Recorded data
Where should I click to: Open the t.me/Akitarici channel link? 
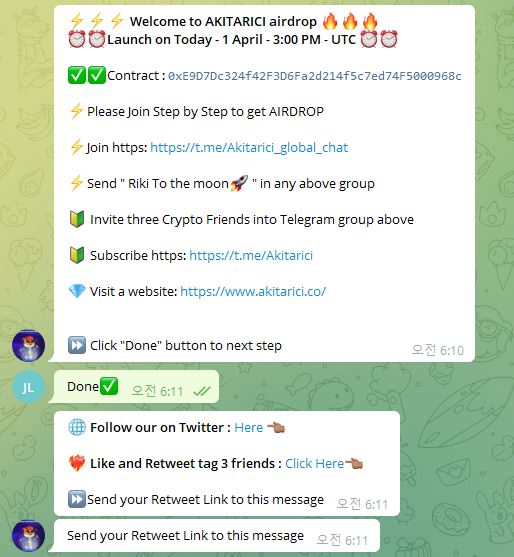coord(251,255)
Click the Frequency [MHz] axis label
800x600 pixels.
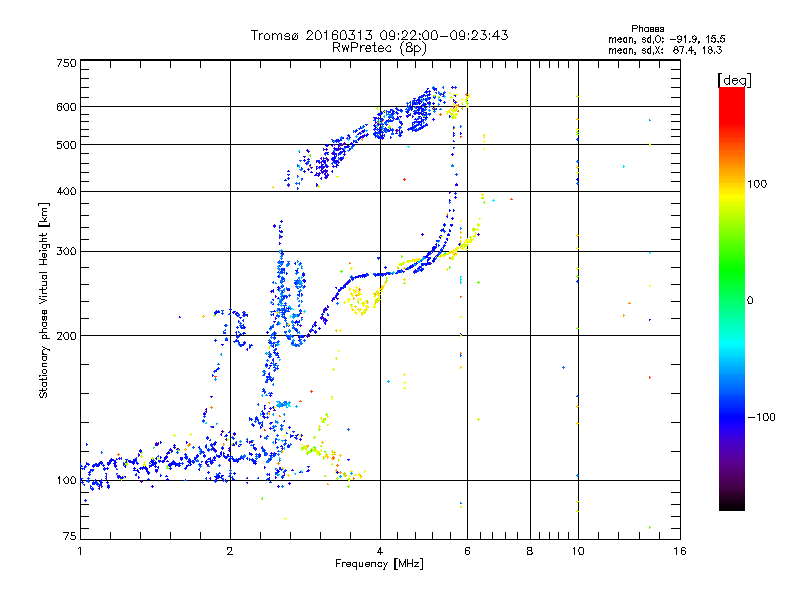click(x=379, y=564)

- PROMPT -
Every line above goes into your copy exactly; no images go in.

- PROBLEM SOLUTION -
Where should I click to: Open the t.me/Akitarici channel link? 
coord(251,255)
Click the Frequency [MHz] axis label
800x600 pixels.
click(x=379, y=564)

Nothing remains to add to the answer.